Horoscope for the week of September 29, 2004

Horoscope ISSUE 40•39 Sep 29, 2004
  • Aries New doors will be opened to you when you discover what can be done with a little patience and a set of filed-down dental instruments.
  • Taurus You're getting the feeling that you're being nominated for the Booker Prize every year just so the judges can mock your Final Fantasy fan fiction.
  • Gemini You like to say your addiction is like a ravenous beast whose hunger possesses your body, but it's not as if you've ever killed anyone over a Milky Way bar.
  • Cancer No prison can hold a man whose mind is truly free, which means that Leavenworth is going to be a real drag for you.
  • Leo Eyewitness accounts are notoriously unreliable, but afterwards dozens will swear that the hippo seemed to be participating of its own free will.
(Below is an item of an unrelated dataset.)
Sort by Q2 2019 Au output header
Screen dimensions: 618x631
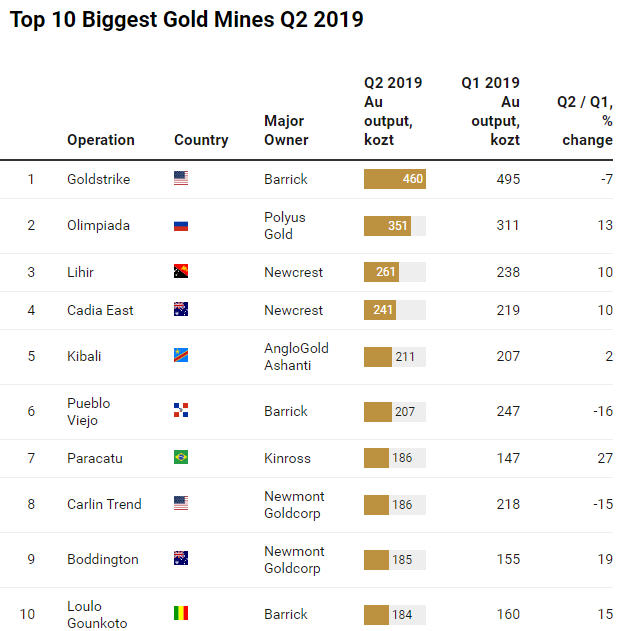click(392, 111)
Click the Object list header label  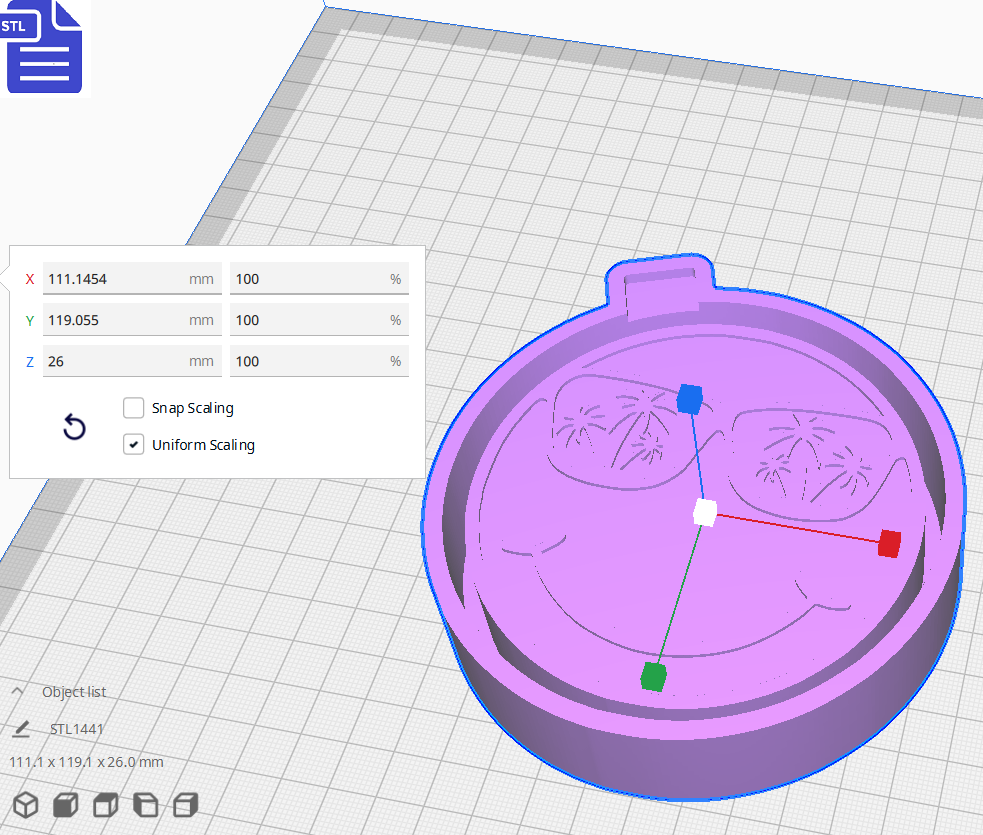pos(73,691)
  • Virgo Everyone laughed when you began your career in high finance, but they're silent now, as it's bad taste to laugh at the homeless and destitute.
  • Libra The debate over stun guns will take a strange twist when you drunkenly decide that they probably wouldn't work on you.
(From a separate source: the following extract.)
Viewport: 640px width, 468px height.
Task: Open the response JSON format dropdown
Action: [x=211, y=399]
  • Scorpio For a short time, your name will be synonymous with spontaneous human combustion, but then it'll turn out you'd been planning the whole thing for weeks.
  • Sagittarius This is a good time for romance in the workplace, which is not great news for burn-unit janitors like you.
  • Capricorn Life often imitates art, but you're not sure what's imitating what when you're caught up in a modern-day version of the Arthurian myth played out along the sexy, sinful Vegas Strip.
  • Aquarius You firmly believe that there are two kinds of people in the world, but also that much research and testing must be done to determine what those two types are.
  • Pisces You've always thought you'd make a great father, but private investigators hired by seven of your former girlfriends have different views on the subject.